▸ **DOCUMENT EXTRACT**:
******************************
In some embodiments, the user equipment receiving the first number N _consumed and the second number N _remaining may display the numbers on the screen of the user equipment to prompt the user. An exemplary graphical user interface 300 for displaying the first number N _consumed and the second number N _remaining according to the present disclosure will be described below in conjunction with FIG.

FIG3 shows an exemplary graphical user interface 300 for displaying a first number N _consumed and a second number N _remaining according to an implementation of the present disclosure. The graphical user interface 300 shown in FIG3 is used to display relevant information about the storage system 120 to a user at the user device 110 - i. In one embodiment, the user device 110 - i can receive the first number N _consumed and the second number N _remaining from the storage system 120, and display the first number N _consumed and the second number N _remaining in the interface 300.

As shown in FIG. 3 , the interface 300 includes an overview portion 310 for displaying overview information of the storage system 120, such as the name of the current storage system 120 (e.g., system 1), the number of warnings that have occurred, and the number of subscriptions/notifications (watches), etc. The interface 300 may also include a storage capacity display portion 320 for displaying capacity information of the storage system 120, such as the total physical storage capacity of the storage system, the capacity of unused space, and the relationship between the capacity of unused space and the capacity of used space displayed in the form of a chart, etc. The interface 300 may also include a system performance display portion 330 for displaying the performance of the storage system 120, such as latency, read/write size, and bandwidth, etc. In addition, the interface 300 may also include a warning display portion 350 for displaying information related to warnings.
******************************
▸ **PROVIDED INFORMATION**:
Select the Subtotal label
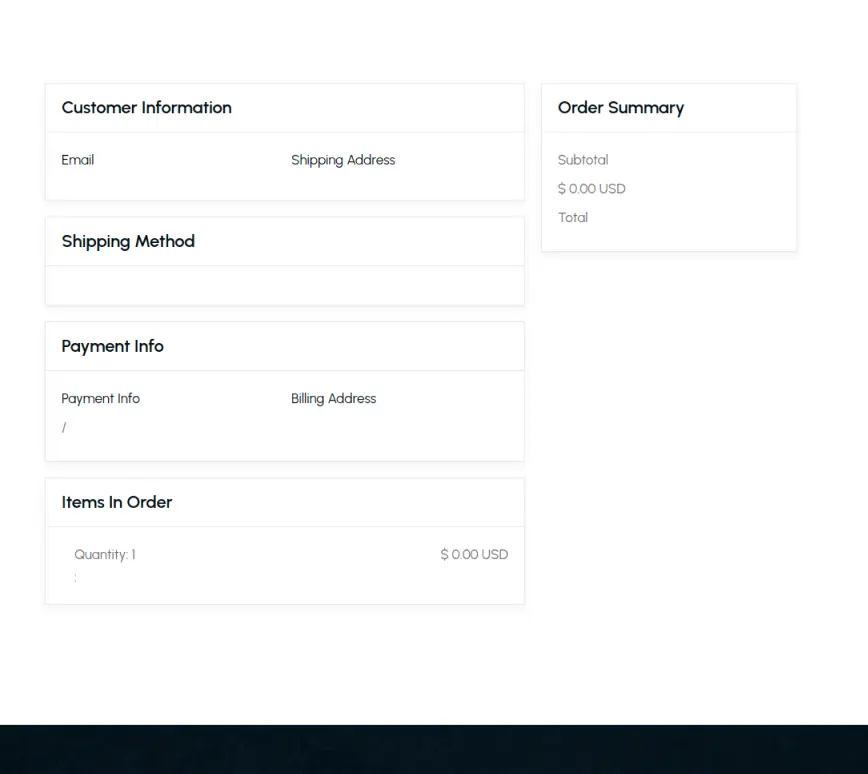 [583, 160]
******************************
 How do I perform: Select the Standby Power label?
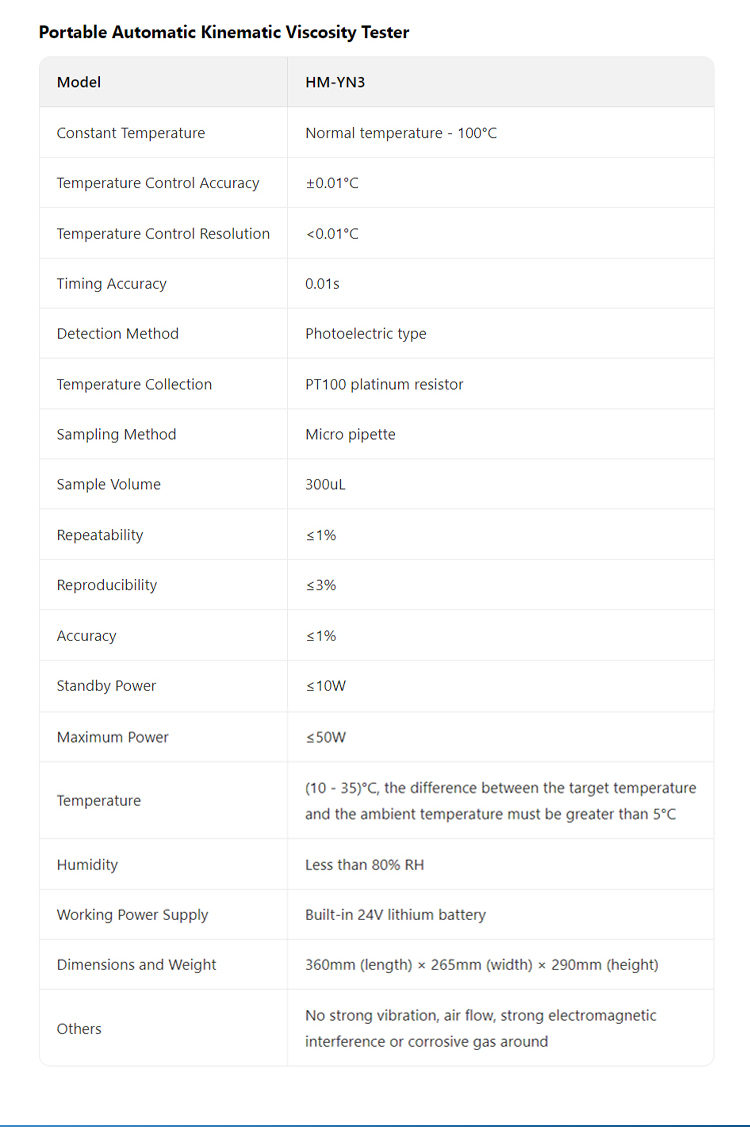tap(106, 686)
******************************
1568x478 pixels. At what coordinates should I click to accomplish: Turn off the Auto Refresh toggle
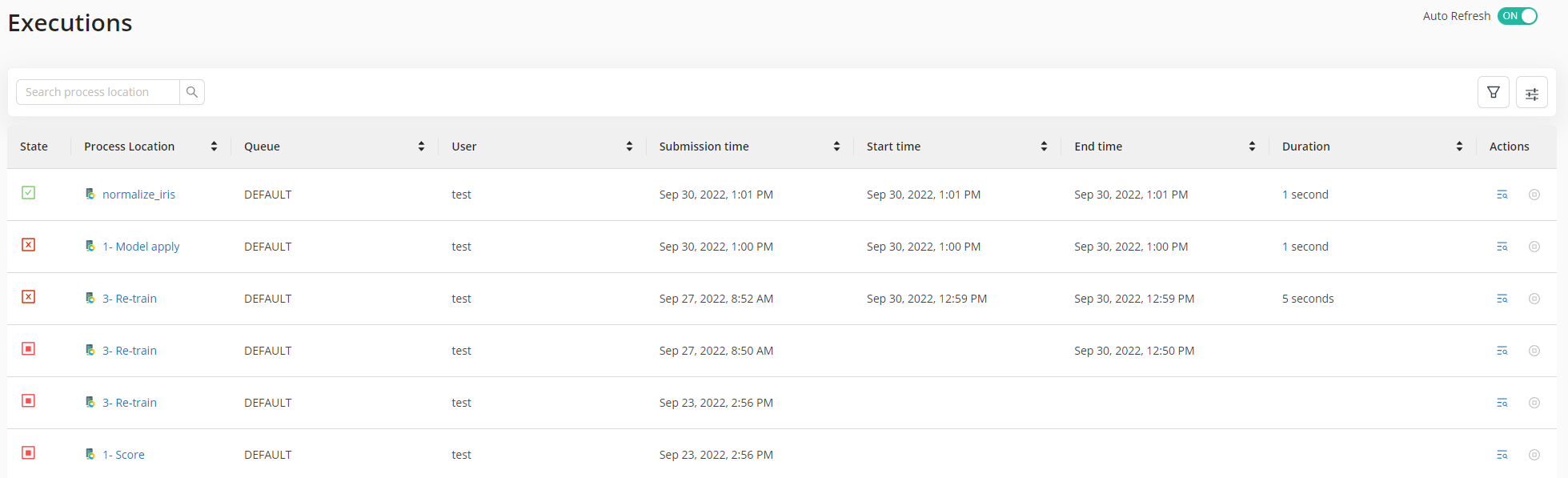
******************************
▸ **TASKS TO PERFORM**:
a) In the patent excerpt, which portion of interface 300 shows latency, read/write size, and bandwidth?
b) Reproduce word for word the part of the patent excerpt that opens with the words containing "FIG3 shows an" and closes with "the interface 300.".

▸ **COMPLETE ANSWERS**:
a) The system performance display portion 330.

b)
FIG3 shows an exemplary graphical user interface 300 for displaying a first number N _consumed and a second number N _remaining according to an implementation of the present disclosure. The graphical user interface 300 shown in FIG3 is used to display relevant information about the storage system 120 to a user at the user device 110 - i. In one embodiment, the user device 110 - i can receive the first number N _consumed and the second number N _remaining from the storage system 120, and display the first number N _consumed and the second number N _remaining in the interface 300.